*MJ Queally and his daughter Emily at the site of the development in Doolin. Photograph: John Mangan
Doolin is to miss out on a €1.65m investment and the creation of twenty jobs following An Bord Pleanála’s decision to overturn planning permission granted by Clare County Council for the development of a bar and restaurant.
Speaking to The Clare Echo, MJ Queally who submitted the application to construct the development expressed his “extreme disappointment” that the decision was appealed to the planning authority and later overturned. “It is frustrating, particularly for my family, my Mum is getting on and she would like to see me and my daughter around, you couldn’t make a living in Doolin (to justify coming back without the development), tourism is the only show in town”.
Living in Boston since 2007, MJ revealed that his plans to relocate to Doolin with his daughter have now been scuppered. “Doolin is very seasonal, it’s the best place in the world for five months and the most depressing place in the world for seven months of the year. My plan with the brewery was to create an all-round venue, even though the season is getting longer in terms of numbers, it’s been stretched out from before Paddy’s Day right into the Fall, I didn’t want to come in for just three months make my money and go away, I wanted to create something and a community centre. That site is a gaping hole, I was keen to give back and obviously make a living for myself, the original idea was to create 20 jobs with €1.65m invested into it, that will go elsewhere now”.

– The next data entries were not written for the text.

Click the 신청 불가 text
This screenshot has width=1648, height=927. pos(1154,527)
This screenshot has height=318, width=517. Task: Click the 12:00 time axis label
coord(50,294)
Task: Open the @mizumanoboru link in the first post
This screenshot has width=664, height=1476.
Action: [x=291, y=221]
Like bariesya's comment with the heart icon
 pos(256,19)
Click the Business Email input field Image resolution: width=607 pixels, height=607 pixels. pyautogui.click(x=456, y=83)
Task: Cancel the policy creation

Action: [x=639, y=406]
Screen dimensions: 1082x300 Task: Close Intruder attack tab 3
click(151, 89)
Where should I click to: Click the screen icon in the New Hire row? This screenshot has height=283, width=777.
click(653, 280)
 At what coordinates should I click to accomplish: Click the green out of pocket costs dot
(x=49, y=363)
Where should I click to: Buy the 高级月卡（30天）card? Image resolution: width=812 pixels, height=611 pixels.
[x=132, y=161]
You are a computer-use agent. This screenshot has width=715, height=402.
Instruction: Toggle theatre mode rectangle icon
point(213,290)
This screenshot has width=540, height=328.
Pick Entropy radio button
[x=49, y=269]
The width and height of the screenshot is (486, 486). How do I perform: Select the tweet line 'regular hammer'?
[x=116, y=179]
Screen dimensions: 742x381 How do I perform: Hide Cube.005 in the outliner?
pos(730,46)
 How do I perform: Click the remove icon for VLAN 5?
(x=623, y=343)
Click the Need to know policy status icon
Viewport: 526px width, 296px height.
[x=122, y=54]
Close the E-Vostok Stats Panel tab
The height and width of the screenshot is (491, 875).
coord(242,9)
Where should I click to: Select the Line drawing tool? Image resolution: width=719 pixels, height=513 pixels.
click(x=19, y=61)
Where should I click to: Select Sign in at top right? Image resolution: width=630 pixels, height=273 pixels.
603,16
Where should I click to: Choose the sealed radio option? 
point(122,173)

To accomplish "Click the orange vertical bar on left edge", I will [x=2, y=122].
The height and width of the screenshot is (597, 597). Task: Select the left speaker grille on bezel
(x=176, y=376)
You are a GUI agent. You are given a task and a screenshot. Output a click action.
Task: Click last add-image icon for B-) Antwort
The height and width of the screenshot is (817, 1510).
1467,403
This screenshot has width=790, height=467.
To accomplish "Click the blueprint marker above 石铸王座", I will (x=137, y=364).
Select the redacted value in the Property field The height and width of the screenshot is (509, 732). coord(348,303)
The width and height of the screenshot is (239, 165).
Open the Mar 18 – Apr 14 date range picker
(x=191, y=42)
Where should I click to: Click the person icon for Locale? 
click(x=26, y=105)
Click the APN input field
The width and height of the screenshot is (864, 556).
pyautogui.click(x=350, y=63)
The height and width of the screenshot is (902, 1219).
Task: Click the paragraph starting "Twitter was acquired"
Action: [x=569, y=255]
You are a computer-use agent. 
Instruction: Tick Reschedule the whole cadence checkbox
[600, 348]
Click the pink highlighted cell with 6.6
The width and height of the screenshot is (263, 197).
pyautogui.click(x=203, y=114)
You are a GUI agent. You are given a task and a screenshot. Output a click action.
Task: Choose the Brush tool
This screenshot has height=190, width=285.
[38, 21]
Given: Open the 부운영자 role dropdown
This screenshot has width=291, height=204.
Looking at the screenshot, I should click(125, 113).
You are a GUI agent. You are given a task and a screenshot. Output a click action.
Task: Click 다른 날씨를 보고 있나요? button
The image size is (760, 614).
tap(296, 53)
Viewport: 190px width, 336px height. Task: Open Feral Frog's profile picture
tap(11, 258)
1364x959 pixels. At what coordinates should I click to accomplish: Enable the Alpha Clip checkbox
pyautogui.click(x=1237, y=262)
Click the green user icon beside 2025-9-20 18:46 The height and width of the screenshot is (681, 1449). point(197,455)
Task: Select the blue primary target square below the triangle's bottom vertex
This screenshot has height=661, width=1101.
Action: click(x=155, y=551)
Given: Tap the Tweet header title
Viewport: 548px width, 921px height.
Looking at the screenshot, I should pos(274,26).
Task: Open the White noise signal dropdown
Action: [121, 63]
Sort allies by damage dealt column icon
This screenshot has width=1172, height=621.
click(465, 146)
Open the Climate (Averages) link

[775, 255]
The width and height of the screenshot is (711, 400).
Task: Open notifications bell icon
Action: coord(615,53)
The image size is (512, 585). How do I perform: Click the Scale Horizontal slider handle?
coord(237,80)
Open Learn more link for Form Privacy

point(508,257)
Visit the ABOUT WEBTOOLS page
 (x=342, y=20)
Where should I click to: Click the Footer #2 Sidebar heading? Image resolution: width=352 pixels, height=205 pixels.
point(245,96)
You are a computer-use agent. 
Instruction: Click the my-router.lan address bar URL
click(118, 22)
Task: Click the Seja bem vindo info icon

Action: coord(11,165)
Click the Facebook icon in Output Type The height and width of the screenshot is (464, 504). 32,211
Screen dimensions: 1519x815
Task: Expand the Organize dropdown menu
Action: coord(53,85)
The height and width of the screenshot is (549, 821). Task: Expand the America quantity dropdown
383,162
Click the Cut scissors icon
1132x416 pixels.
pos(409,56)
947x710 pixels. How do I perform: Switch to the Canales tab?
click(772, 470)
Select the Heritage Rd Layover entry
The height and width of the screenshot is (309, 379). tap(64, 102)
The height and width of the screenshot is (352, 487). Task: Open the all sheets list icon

“I’m not here to push my own agenda. The status quo shouldn’t remain, people should be allowed to come in, to innovate, there is some great bars in Doolin but competition is the lifeblood in any economy. Maybe four pubs in Doolin is enough, I was going to try something different, the days of drinking till 3am are gone, you might get the odd night, I’ve seen stuff in America a way that I would like to do it. A lot of the soul has gone out of Doolin I think, the pubs are just food halls now”.
When he was growing up, Roadford “was the defacto centre”, now Queally felt Fitz’s Cross occupies this title. Among those to write letters supporting his proposed development were an eighty five year old bachelor living “directly adjacent to the site” and another man who owns a cottage 20 metres “directly from the development”.
He continued, “I respect the decision and the process, the veracity of objections should be subject to a bit more scrutiny, I consider myself to be Green, I don’t even own a car in the States, the concerns raised were of an environmental nature, they came from a business across the street. Competition is the lifeblood of any economy, any innovation comes from competition, I think Doolin is too expensive at the moment to eat if you’re lucky enough to get a table somewhere, a bit of innovation wouldn’t go astray”.
Ironically MJ emigrated to the States to secure employment and his return was to employ people locally. He was annoyed with the reasons given by those who objected to the plans. “Any planning application you can hire someone and they will find some fault, there is no such thing as a perfect application. To be fair we did work in a transparent fashion with the Council and got that over the line, unfortunately there were objectors, I would just hope the real reason for their objections be outlined. I won’t be developing it but somebody will at some stage”.
Queally warned that the decision citing the lack of a wastewater system in Doolin “sets a massive precedent”. “If you were to move to a small town anywhere else in the world and said I was going to invest and create this amount of jobs, the red carpet would be rolled out for you, I’m not saying I’m a big shot or anything. It’s upsetting, I will get over it and move on, it is severely disappointing, the large concern for Doolin is that it’s a massive precedent, from what I understand anyone else that looks to build anything of significant commercial value is going to have a precedent there before them, that upsets me”.
A regular listener to Today with Sean O’Rourke from Boston, the thirty five year old admitted to having growing unease with the current narrative surrounding rural Ireland. “The biggest impediment to rural Ireland is not a post office or broadband, it is having a centre and the ability to innovate within the guidelines of which this is, it is conjunction with the development plan, it would be built now only for the objections, it comes to the crux of wastewater treatment, you have to accept the findings on it but the persons who raised that issue and the veracity of their claims has to be looked at. I’ve no ill will, I’ll move on, I’ll never live there now but my parents are looking at the site everyday, it is going to hurt them, my mother wanted me and my daughter to be around”.
Since sitting down with The Clare Echo while on a return to the county, MJ said that having received overwhelming support in the locality he is “strongly considering changing his mind” and seeing what alternative routes can be followed. He also wished that the objectors, McGann’s Pub, Pat and Mary O’Donoghue be named, “I had to include my name with everything submitted on this, the same should apply”.